TASK TO COMPLETE — Rewrite the rows from the line holding "Given: Tap the" through the end of the rows, inclusive, with "battery indicator" changed to "signal strength icon" and nothing else altered.

DATASET —
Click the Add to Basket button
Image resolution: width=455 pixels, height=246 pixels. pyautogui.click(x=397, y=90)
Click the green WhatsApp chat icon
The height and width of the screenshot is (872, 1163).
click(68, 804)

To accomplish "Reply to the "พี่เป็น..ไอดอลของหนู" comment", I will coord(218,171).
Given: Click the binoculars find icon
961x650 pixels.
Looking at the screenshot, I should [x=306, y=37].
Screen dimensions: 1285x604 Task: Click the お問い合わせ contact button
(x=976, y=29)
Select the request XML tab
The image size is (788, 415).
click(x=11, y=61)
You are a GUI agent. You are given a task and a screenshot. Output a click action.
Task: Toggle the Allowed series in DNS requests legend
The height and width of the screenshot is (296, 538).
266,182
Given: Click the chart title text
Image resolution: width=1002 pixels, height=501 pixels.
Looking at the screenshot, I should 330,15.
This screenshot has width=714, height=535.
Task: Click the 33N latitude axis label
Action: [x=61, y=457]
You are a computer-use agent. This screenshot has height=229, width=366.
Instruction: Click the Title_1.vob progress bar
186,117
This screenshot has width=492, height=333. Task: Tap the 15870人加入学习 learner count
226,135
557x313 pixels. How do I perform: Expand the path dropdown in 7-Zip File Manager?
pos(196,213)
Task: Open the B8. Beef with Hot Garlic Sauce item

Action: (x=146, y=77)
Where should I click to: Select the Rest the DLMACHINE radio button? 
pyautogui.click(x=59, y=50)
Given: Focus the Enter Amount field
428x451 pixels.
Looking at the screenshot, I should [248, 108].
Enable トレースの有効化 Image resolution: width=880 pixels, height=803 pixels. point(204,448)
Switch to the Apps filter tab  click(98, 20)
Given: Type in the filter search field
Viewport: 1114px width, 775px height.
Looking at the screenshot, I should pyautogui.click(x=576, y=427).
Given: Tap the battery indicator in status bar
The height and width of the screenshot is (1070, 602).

SOLUTION TO THE EXERCISE —
Given: Tap the signal strength icon in status bar
The height and width of the screenshot is (1070, 602).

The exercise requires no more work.